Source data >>
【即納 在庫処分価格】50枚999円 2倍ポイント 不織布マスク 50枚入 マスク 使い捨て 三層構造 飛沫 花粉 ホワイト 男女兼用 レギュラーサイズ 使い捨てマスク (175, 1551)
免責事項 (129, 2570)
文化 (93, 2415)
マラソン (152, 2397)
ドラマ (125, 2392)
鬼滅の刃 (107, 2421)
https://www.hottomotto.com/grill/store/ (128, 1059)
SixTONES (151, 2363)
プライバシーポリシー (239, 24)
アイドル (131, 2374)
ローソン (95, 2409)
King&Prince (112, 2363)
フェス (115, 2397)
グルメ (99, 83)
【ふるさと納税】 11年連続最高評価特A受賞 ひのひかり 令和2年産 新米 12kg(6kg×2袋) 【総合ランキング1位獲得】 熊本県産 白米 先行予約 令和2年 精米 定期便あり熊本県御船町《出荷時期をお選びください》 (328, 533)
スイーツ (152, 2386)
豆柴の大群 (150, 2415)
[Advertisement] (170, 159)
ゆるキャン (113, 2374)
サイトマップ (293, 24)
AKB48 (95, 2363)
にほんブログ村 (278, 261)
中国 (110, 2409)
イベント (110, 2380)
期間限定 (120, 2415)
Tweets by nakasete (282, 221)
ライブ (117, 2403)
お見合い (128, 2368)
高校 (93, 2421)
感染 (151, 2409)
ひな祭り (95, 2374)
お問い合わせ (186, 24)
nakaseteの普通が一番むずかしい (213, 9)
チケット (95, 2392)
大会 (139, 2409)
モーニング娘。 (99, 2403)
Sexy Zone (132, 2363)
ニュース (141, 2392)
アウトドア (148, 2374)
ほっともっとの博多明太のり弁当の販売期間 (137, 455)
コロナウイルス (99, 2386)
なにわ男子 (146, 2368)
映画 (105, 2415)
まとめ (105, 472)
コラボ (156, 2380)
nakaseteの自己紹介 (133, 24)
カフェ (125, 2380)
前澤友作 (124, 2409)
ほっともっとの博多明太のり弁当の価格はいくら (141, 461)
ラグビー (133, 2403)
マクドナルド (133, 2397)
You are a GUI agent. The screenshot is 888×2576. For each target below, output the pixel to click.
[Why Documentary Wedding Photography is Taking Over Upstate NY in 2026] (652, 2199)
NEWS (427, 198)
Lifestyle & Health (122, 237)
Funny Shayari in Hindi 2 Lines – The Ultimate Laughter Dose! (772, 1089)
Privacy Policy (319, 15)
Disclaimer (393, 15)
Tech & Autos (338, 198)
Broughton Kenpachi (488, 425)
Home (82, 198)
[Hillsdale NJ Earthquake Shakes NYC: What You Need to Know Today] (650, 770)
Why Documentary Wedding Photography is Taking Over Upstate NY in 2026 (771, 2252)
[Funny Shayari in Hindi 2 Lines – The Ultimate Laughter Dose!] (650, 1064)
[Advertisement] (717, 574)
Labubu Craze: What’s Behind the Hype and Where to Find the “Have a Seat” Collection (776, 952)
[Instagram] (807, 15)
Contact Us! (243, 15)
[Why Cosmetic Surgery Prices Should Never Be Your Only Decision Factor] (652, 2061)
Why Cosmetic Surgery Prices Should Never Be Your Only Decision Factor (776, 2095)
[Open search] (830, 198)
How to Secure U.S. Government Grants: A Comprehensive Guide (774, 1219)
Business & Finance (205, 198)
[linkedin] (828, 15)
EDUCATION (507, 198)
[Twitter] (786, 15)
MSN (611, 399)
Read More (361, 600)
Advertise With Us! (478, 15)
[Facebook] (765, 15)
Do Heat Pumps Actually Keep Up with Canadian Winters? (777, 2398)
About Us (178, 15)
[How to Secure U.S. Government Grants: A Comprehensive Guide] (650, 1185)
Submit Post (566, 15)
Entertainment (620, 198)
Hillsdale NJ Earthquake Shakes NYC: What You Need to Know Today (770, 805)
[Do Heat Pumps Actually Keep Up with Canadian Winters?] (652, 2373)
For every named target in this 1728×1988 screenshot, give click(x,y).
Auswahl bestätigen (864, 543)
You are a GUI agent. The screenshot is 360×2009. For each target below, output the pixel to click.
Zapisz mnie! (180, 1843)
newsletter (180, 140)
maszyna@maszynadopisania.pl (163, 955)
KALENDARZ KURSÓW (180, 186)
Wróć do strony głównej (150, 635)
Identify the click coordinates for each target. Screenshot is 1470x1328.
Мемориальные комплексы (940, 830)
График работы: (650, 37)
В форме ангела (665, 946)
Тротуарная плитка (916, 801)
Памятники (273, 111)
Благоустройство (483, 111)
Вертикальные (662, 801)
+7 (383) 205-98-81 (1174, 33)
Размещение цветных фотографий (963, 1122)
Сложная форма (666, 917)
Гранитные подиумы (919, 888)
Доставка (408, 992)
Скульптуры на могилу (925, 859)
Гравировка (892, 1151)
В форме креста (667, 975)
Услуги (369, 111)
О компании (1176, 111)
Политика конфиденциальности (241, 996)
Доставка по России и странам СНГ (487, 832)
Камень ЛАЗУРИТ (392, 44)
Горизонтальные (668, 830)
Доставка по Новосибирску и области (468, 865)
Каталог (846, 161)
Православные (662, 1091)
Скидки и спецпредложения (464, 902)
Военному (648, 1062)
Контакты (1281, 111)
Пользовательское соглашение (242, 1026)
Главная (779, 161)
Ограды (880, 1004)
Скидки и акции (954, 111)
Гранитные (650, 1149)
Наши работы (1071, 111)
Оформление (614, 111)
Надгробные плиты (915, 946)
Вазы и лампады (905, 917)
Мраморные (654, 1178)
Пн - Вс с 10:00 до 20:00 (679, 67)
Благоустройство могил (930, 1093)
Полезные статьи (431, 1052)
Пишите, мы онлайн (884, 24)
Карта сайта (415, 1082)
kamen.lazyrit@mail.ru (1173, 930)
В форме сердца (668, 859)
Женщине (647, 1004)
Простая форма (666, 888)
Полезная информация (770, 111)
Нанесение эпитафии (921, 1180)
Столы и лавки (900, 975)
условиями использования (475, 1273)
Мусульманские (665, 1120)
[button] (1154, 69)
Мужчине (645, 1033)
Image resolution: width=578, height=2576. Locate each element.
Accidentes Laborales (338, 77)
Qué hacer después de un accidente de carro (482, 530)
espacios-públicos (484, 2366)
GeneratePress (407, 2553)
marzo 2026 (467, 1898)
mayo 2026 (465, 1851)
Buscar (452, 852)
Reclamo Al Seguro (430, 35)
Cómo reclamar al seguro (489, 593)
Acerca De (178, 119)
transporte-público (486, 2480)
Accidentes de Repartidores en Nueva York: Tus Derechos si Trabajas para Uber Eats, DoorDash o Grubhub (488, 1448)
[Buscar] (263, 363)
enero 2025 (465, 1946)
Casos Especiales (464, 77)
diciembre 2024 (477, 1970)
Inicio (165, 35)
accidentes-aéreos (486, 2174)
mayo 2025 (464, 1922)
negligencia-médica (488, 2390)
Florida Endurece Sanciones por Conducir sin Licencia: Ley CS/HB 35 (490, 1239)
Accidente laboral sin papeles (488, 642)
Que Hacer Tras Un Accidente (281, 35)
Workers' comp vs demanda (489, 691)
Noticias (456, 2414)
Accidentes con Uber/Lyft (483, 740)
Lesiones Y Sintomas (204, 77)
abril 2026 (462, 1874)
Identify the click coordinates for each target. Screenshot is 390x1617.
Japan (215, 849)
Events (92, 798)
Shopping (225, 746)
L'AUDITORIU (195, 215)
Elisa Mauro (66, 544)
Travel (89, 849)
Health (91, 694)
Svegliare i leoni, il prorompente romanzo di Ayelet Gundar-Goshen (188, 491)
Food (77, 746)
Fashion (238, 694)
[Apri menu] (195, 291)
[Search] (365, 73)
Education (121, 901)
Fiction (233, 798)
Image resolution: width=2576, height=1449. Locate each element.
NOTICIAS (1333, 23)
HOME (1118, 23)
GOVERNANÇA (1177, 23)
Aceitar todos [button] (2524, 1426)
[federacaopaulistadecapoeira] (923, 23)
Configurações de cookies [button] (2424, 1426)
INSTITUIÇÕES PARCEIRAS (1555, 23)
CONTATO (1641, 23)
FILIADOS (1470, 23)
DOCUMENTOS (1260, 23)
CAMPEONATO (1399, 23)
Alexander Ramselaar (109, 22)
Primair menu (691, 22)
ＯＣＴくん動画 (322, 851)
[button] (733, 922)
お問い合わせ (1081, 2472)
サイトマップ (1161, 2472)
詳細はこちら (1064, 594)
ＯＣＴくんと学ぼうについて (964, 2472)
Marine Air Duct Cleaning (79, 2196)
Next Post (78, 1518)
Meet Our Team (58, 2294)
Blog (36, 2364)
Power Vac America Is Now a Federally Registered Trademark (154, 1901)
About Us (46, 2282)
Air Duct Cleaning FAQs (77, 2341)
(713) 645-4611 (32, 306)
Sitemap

Your assignment >> The entries above hold a line with "Мраморные (654, 1178)" and a later line with "Полезная информация (770, 111)". Write out exactly those lines and all lines between, nothing more.

Solution >>
Мраморные (654, 1178)
Пн - Вс с 10:00 до 20:00 (679, 67)
Благоустройство могил (930, 1093)
Полезные статьи (431, 1052)
Пишите, мы онлайн (884, 24)
Карта сайта (415, 1082)
kamen.lazyrit@mail.ru (1173, 930)
В форме сердца (668, 859)
Женщине (647, 1004)
Простая форма (666, 888)
Полезная информация (770, 111)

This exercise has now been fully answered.